## Your goal
From start to finish, set down the entries below exactly, leaving out the pictures.

## Data records
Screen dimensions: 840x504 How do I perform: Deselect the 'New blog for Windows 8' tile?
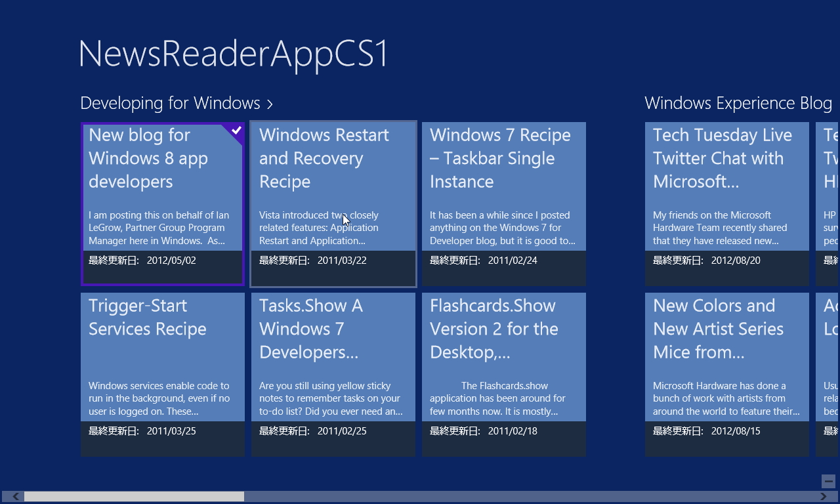(x=162, y=203)
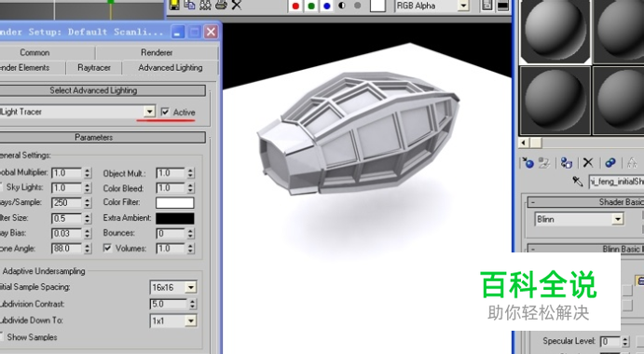Viewport: 644px width, 354px height.
Task: Click the Make Unique spheres icon
Action: tap(610, 163)
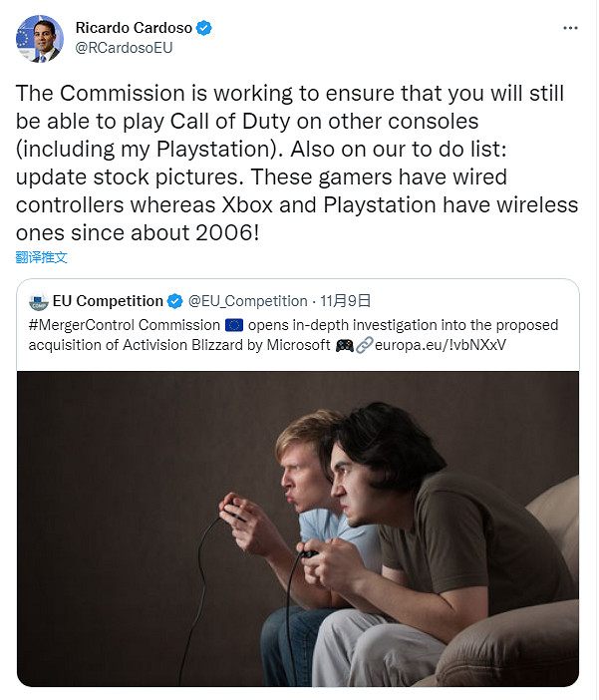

## Task solution
Screen dimensions: 840x504 How do I perform: Deselect the 'New blog for Windows 8' tile?
(x=162, y=203)
Viewport: 644px width, 354px height.
Task: Click the Make Unique spheres icon
Action: tap(610, 163)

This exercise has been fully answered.